How the back pressure system works
The first step is to get a grasp of the mechanism that enables that back pressure feature to work. It relies on the message buffers to determine when the bolts are getting too much load. A bolt is run by an executor thread which has 2 message buffers to distribute and send messages to the application code:
- executor.receive.buffer.size (1024)
→ How many messages max we can have pending for a bolt
- executor.send.buffer.size (1024)
→ How many messages max can be buffered for emitting
To better understand Storm internal message buffers and how messages go around, I strongly recommend to read that blog article, it goes into details on the different kinds of buffers.
The back pressure system relies on how full the receive buffer size is for a bolt. This is why there is a notion of watermarks. The high and low watermarks define how full or how empty the buffer must be to throttle the spout or to restart it:
- disruptor.highwatermark (default 0.9)
→ For 0.9, send the « full » signal, and throttle the spout when the receive buffer of the bolt is 90% full
- disruptor.lowwatermark (default 0.4)
→ For 0.4, send the « not full » signal, and start the spout again when the receive buffer of the bolt drops below 40% of capacity
The following image was taken from the ticket STORM-886 and describes pretty well the mechanics of the back pressure.
How we tune it
The reason why the back pressure didn’t work out of the box with the default parameters is that we have a bolt that has a pretty long processing time, and usually takes 0.1 second to process a single message. During a peak of events, the spout was fast enough to fill the buffer of these slow bolts. When we kept the default size of 1024 messages, a bolt had to process more than 1000 messages in 0.1s each, which would add up to 100 seconds before the last message gets processed. That didn’t work well with the timeout of 30 seconds for a tuple in the topology, and it caused many messages to fail.
The main parameter we had to tune was the buffer size. Based on the assumptions that we don’t want to have too many fails, and that our topology is not latency sensitive, we agreed on the limit that a tuple shouldn’t wait more than 10 seconds in that executor receive buffer. This means we don’t want more than 100 messages in the buffer, then we can go for a buffer size of 64 or 128. As a rule of thumb, we align the value of the topology.executor.send.buffer.size with the one of the topology.executor.receive.buffer.size. For us, tuning the buffer to the adapted size was sufficient to get the backpressure to work. It throttles the spout when the bolts can’t keep up the pace.

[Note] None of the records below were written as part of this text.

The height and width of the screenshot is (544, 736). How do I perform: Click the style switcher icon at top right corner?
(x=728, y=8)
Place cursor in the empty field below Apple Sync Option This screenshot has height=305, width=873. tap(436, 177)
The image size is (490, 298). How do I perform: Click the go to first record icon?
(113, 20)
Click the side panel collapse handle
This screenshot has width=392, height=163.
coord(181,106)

We barely touched the watermark values, these seem to make sense only if you have specific considerations like:
- When the spout is throttling at 0.9, it’s too late, some of the tuples are still filling the buffers, lets reduce the high watermark to 0.8
- When the spout is throttled, and the messages are dropping under 0.4, the spout has some latency to fetch data and build new messages, that causes some bolts to be idle for a small moment, lets increase the low watermark to 0.5
The automatic back pressure in Apache Storm is a pretty nice feature that enables you to dynamically adapt the spout flow to your topology’s bottleneck. It requires a minimum of tuning of the buffer sizes if your topology doesn’t have default characteristics, and you might want to investigate further on the watermarks for finer grain tuning.